This court sees nothing irreconcilable in these cases, when we take into consideration the degree of evidence decided to be sufficient to establish a knowledge of the facts within the meaning of the bankrupt law.

Thus in In re Hauck & Co. 17 N. B. R. 158, (commenting on the difference between constructive and actual knowledge,) the opinion proceeds: "Taking into consideration the adjudications under section 35 prior to said amendment, and the circumstances attendant on such amendment, I believe it to be more consonant with proper judicial construction to hold that said section as amended requires actual knowledge, as contradistinguished from constructive knowledge, to be shown.

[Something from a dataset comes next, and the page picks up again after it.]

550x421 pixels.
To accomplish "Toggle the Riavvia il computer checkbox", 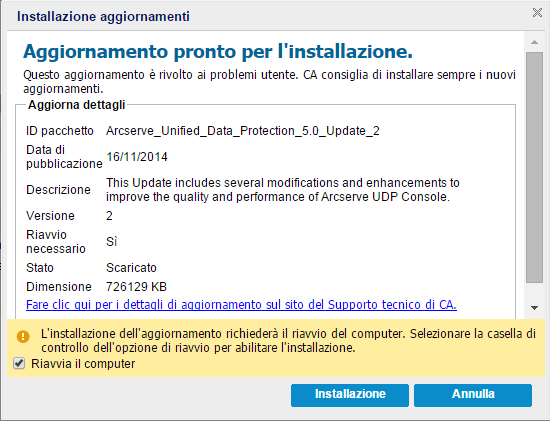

There can be no doubt, however, that actual knowledge may, under certain circumstances, be properly a matter of legal presumption; as, for instance, when the person receiving the alleged preference is shown to have actual notice of a state of facts in relation to the financial affairs of the bankrupt constituting in law a state of insolvency. Under such circumstances, actual knowledge would ordinarily and properly be inferred as a matter of legal presumption. This legal presumption rests upon the principle that every person must be held to intend the necessary and natural results of his own acts, as viewed under the law. Every one is presumed to know the law; and when a person enters into a transaction, the natural and necessary, result of which is an infraction of the law, it becomes properly a matter of legal presumption that such person had actual knowledge of such unlawful result of his own act."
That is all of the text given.